- _What you are asked to do_
How many lines of the material below contain the string "street"? Reply with the number alone.

Entries on where items appear:
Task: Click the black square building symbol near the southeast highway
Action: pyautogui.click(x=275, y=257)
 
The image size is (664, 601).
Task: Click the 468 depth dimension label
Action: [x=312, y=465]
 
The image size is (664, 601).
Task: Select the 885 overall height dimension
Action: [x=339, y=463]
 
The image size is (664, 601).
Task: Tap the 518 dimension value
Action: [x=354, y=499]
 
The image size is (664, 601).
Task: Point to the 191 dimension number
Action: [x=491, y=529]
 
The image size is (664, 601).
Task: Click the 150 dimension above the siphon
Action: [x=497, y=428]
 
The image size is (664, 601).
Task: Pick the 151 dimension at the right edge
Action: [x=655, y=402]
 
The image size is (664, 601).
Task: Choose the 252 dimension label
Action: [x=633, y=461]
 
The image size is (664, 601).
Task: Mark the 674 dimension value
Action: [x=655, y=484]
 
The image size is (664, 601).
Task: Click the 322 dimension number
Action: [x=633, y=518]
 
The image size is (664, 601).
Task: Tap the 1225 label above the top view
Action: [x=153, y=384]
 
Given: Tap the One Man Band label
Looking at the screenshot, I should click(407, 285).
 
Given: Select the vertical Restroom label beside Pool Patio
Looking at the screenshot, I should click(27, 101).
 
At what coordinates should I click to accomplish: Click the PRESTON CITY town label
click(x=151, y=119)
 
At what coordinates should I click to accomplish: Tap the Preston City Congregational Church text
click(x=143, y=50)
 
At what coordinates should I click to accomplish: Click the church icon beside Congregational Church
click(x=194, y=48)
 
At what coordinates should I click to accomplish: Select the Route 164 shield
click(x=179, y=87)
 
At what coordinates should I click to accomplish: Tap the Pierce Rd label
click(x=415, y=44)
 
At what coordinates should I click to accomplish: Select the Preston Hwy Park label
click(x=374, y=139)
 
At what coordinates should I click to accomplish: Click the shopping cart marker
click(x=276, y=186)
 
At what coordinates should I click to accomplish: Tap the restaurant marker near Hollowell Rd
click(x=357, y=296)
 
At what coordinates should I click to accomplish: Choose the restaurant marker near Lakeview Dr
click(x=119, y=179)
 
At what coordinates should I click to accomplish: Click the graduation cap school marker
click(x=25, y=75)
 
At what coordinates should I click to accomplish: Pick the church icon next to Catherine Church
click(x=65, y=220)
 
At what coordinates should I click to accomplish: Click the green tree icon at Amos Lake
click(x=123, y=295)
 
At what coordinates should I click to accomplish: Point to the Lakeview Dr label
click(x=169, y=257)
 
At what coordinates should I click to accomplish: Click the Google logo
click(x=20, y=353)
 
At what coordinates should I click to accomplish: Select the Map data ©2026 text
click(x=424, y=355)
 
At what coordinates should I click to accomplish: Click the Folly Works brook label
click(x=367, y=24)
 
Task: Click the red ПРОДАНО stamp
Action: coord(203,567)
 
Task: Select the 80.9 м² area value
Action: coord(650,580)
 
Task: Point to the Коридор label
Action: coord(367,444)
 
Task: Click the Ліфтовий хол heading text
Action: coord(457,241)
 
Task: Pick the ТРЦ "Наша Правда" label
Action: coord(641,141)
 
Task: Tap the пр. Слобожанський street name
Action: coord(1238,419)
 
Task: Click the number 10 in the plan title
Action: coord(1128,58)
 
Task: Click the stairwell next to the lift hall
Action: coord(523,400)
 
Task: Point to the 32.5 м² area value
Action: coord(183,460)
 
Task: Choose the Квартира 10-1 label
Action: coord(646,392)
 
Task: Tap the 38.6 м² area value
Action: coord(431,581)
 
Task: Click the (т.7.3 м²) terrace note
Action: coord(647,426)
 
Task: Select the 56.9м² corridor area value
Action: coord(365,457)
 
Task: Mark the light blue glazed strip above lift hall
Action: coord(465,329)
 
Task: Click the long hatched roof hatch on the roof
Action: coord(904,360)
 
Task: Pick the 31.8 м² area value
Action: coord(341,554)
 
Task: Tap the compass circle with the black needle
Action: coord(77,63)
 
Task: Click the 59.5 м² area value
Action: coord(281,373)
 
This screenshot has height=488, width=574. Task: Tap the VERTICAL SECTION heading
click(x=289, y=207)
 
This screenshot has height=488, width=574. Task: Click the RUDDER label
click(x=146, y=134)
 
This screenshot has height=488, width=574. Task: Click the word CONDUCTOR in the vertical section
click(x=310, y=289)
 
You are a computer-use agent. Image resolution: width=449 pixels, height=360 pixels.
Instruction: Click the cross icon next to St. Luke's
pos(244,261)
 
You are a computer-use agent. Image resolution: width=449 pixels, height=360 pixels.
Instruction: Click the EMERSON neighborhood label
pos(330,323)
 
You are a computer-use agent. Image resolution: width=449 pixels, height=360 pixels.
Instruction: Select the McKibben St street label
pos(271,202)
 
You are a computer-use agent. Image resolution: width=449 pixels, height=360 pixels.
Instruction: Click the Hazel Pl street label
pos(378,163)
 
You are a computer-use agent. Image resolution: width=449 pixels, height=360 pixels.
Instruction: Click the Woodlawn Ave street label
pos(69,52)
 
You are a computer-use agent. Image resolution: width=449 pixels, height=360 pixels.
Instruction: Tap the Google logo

- _Result for this exercise_
4